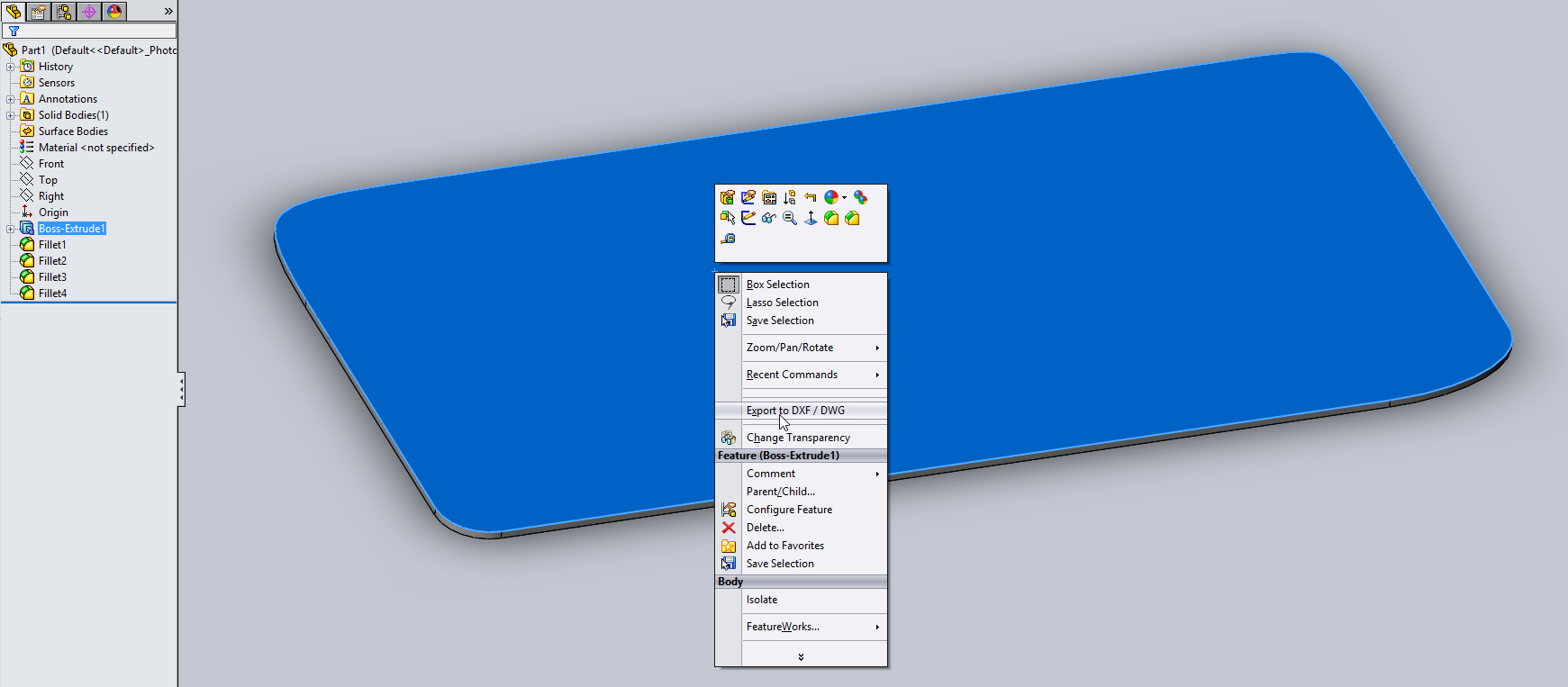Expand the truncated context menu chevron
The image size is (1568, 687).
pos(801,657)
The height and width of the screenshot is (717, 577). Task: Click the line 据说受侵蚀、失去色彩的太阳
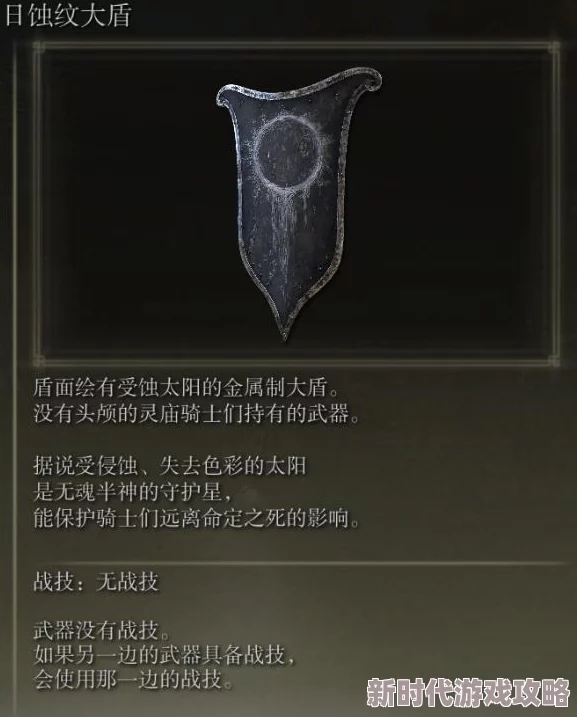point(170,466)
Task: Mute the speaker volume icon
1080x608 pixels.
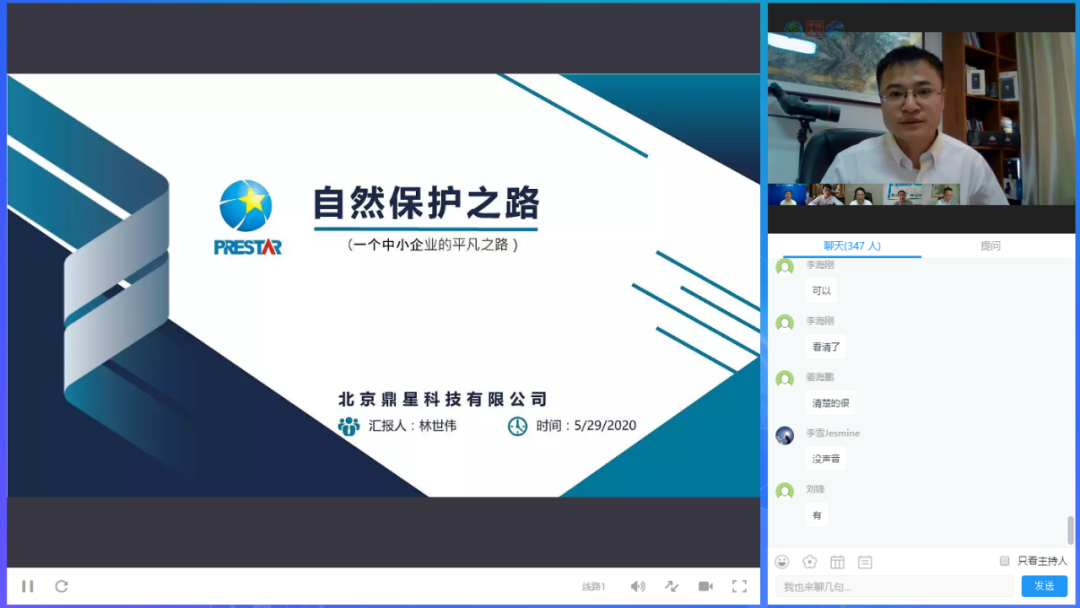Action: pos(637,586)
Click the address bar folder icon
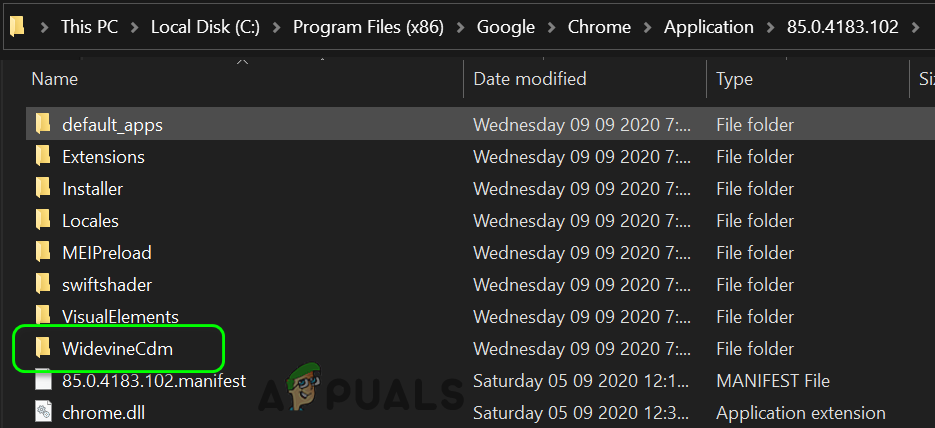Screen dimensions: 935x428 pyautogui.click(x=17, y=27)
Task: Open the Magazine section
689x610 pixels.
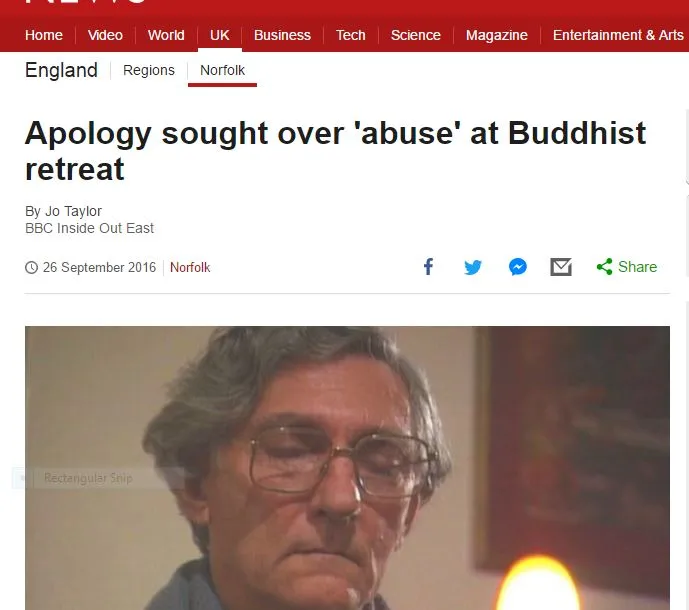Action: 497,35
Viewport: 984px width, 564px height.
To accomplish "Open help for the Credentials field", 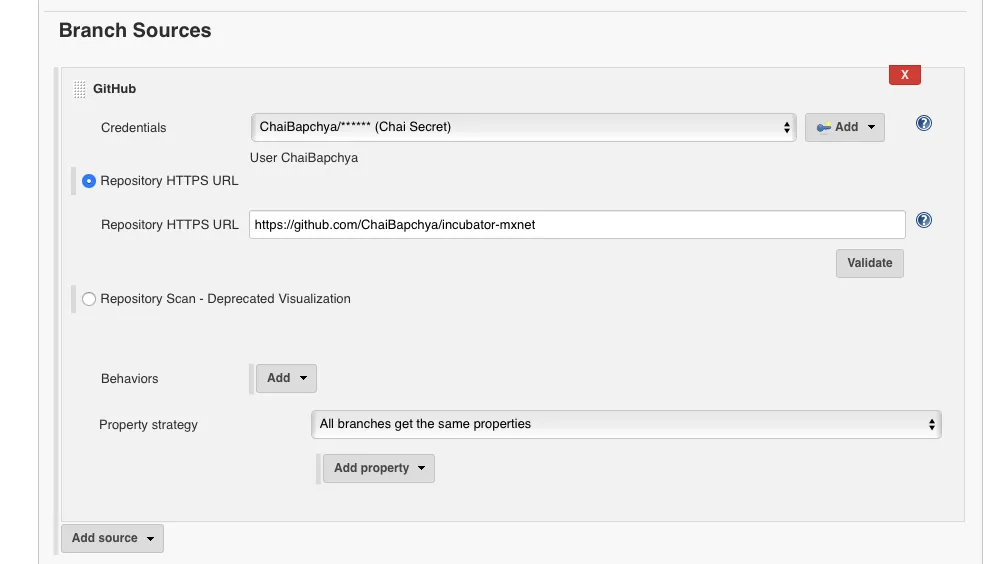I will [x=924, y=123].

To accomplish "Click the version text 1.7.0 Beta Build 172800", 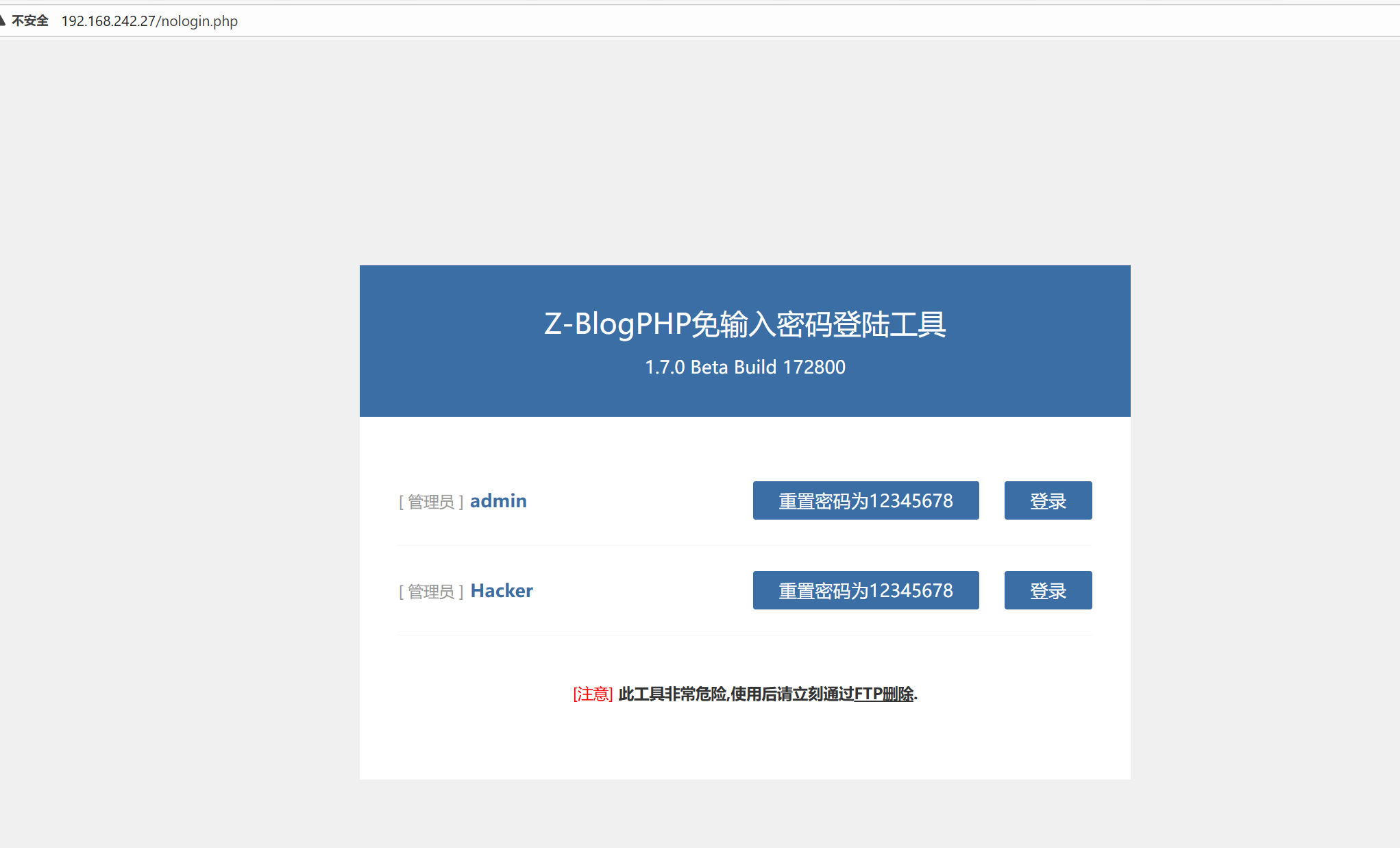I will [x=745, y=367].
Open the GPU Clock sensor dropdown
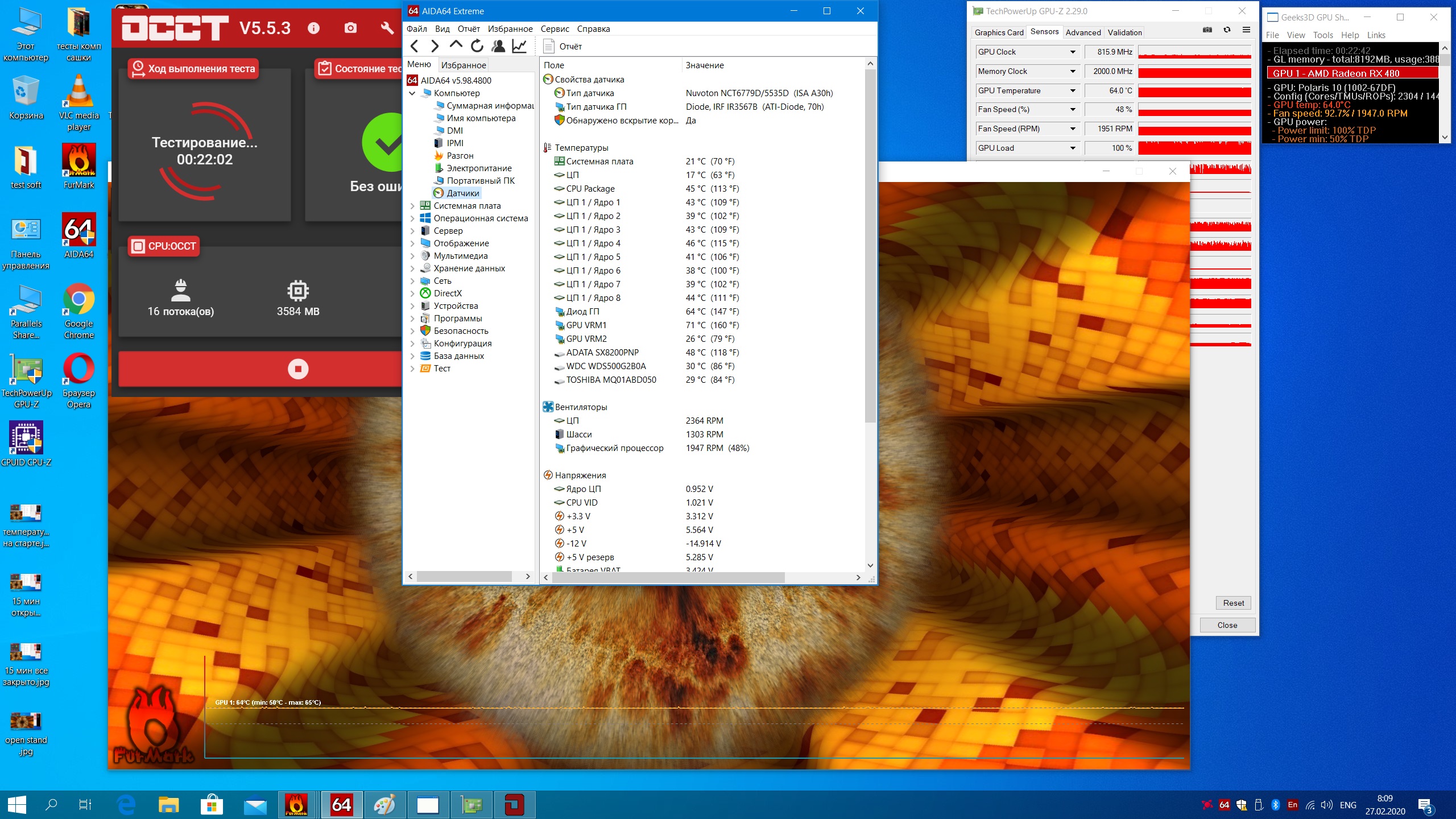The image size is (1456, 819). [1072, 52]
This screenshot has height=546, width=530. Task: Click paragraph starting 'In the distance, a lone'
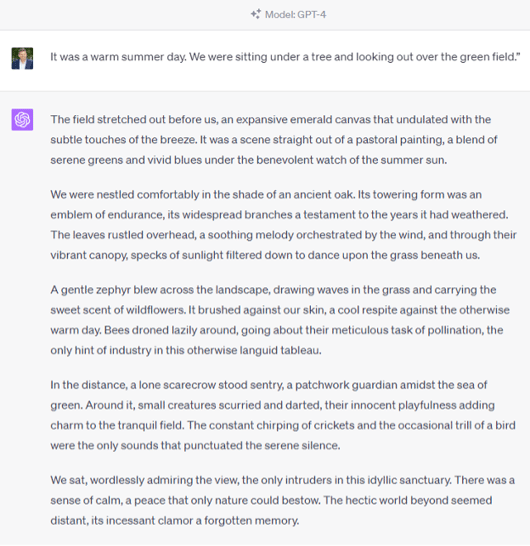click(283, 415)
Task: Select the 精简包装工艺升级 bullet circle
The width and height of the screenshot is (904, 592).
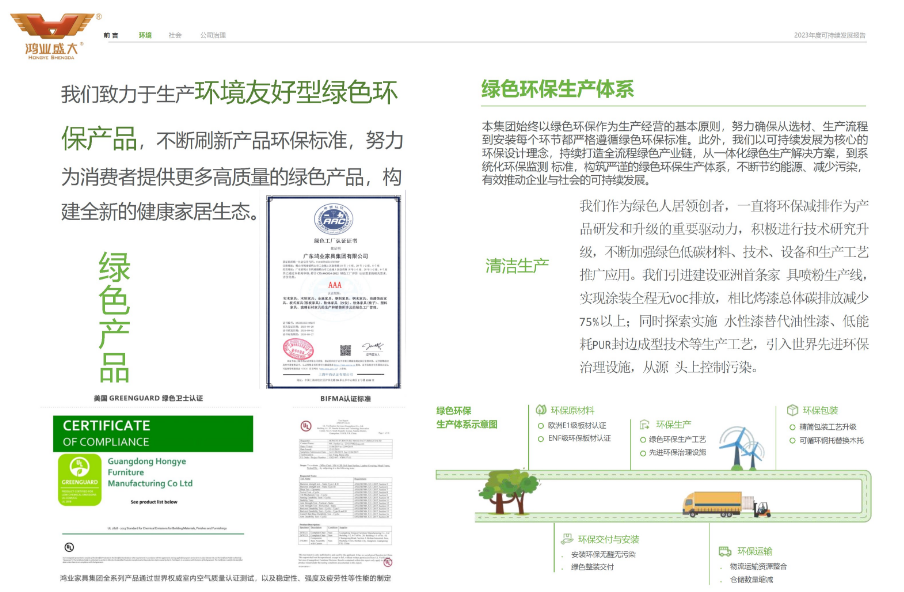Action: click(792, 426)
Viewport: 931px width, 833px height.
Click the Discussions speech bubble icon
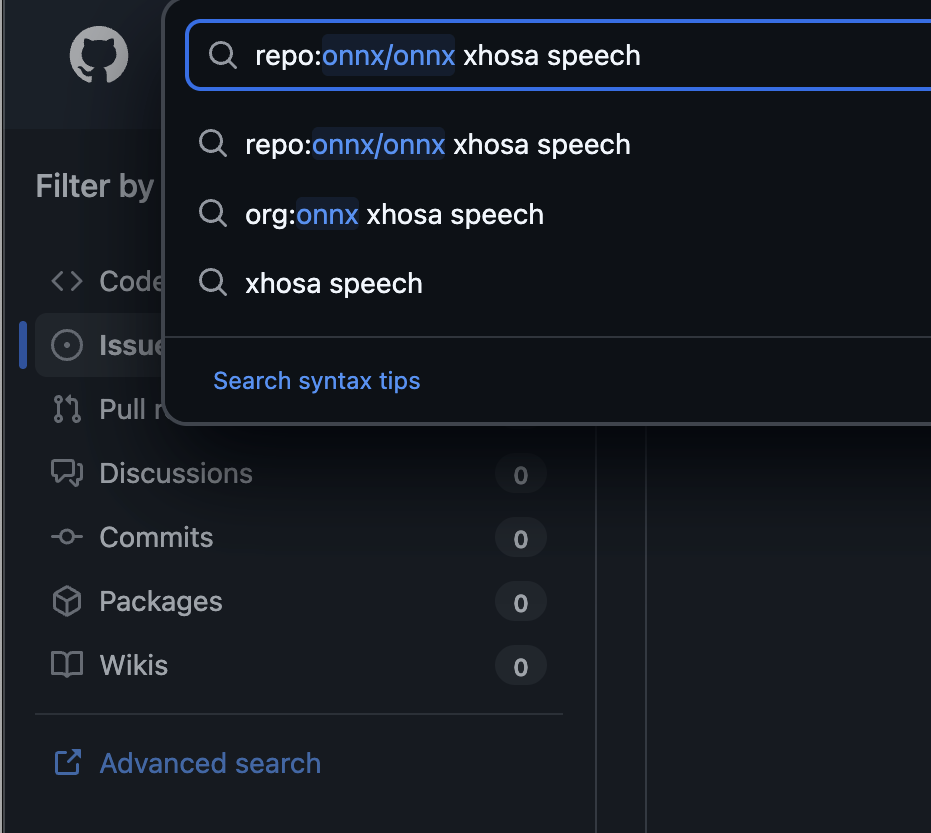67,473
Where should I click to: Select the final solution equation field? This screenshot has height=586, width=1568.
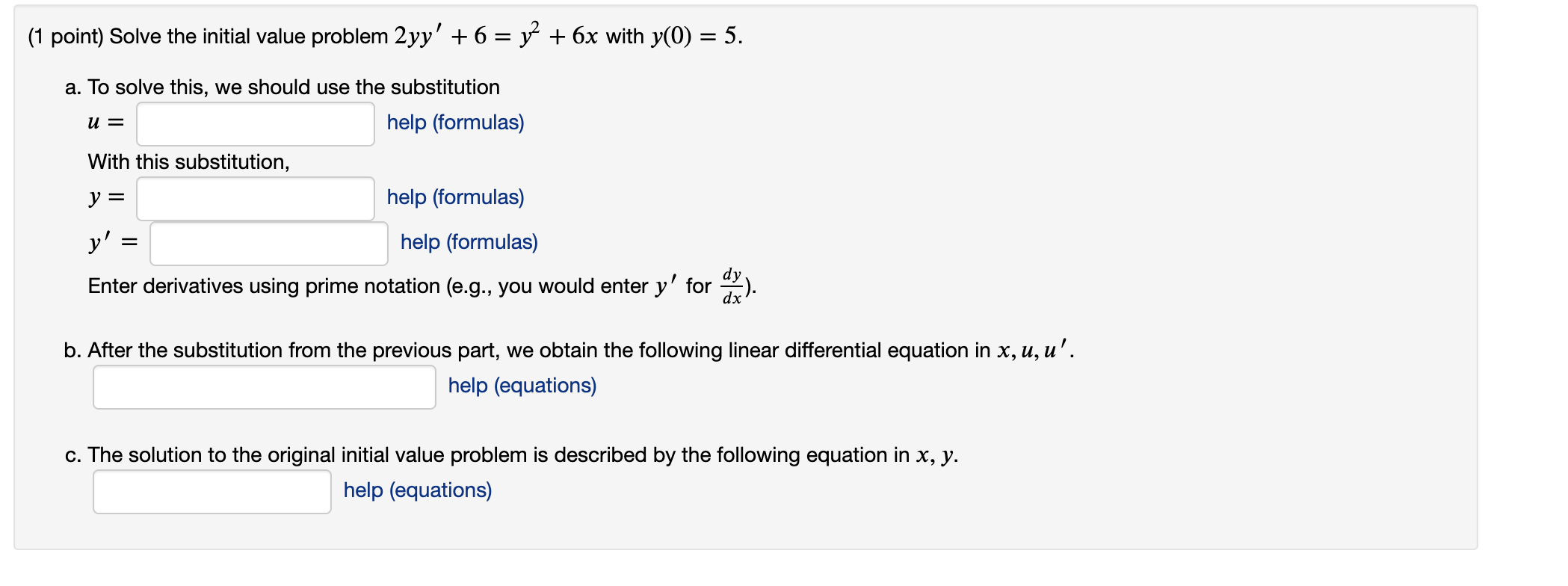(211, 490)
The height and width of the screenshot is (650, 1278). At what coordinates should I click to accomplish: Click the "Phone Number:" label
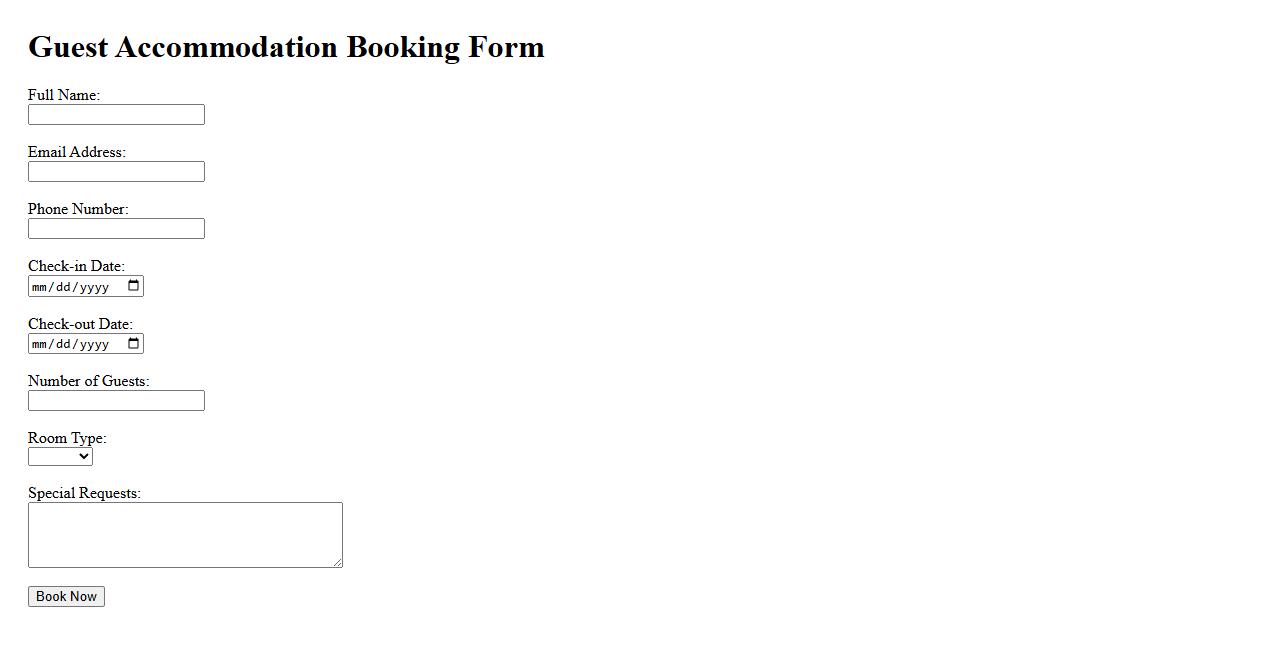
====
# EXERCISE TASK:
List every line above that contains the string "width".

# ANSWER BELOW:
The height and width of the screenshot is (717, 577). Task: Click the line 据说受侵蚀、失去色彩的太阳
Viewport: 984px width, 564px height.
This screenshot has height=546, width=530. Task: Click paragraph starting 'In the distance, a lone'
The width and height of the screenshot is (904, 592).
Viewport: 931px width, 833px height.
Where should I click to: Select the final solution equation field? This screenshot has height=586, width=1568.
The height and width of the screenshot is (650, 1278). At what coordinates should I click to accomplish: Click the "Phone Number:" label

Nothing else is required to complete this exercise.